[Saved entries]
▬▬▬▬▬▬
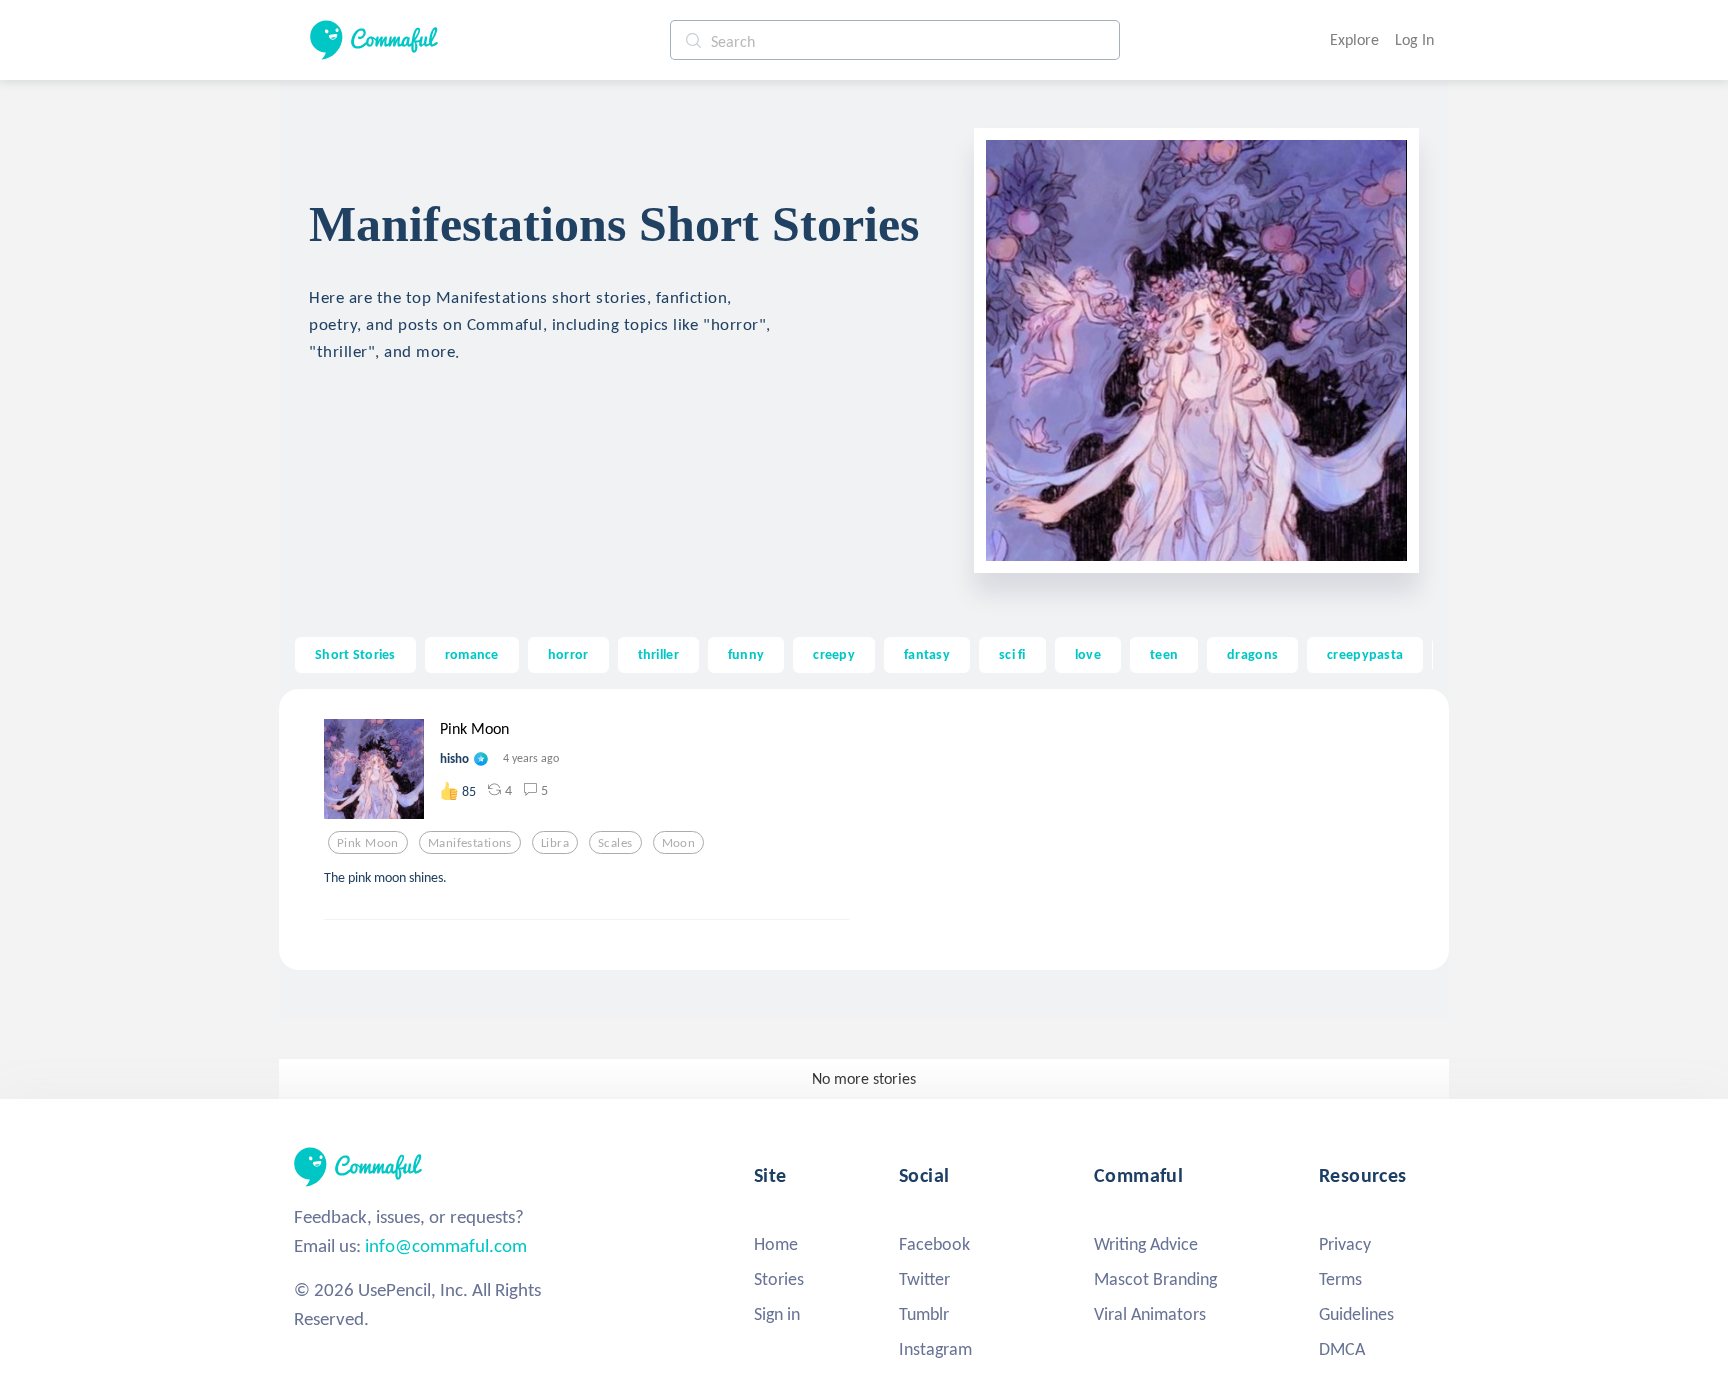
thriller (658, 654)
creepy (834, 654)
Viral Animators (1150, 1314)
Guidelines (1356, 1314)
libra (555, 843)
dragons (1252, 654)
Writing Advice (1146, 1244)
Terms (1340, 1279)
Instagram (935, 1349)
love (1088, 654)
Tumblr (924, 1314)
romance (472, 654)
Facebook (934, 1244)
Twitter (924, 1279)
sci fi (1012, 654)
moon (679, 843)
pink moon (368, 843)
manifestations (470, 843)
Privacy (1345, 1244)
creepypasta (1365, 654)
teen (1164, 654)
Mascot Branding (1155, 1279)
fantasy (927, 654)
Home (776, 1244)
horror (568, 654)
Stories (779, 1279)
▬▬▬▬▬▬
Your answer must be an exact transcription of the lines from the one containing "Terms (1340, 1279)" through the last line of the records above, and nothing else.

- _Task output_:
Terms (1340, 1279)
Instagram (935, 1349)
love (1088, 654)
Tumblr (924, 1314)
romance (472, 654)
Facebook (934, 1244)
Twitter (924, 1279)
sci fi (1012, 654)
moon (679, 843)
pink moon (368, 843)
manifestations (470, 843)
Privacy (1345, 1244)
creepypasta (1365, 654)
teen (1164, 654)
Mascot Branding (1155, 1279)
fantasy (927, 654)
Home (776, 1244)
horror (568, 654)
Stories (779, 1279)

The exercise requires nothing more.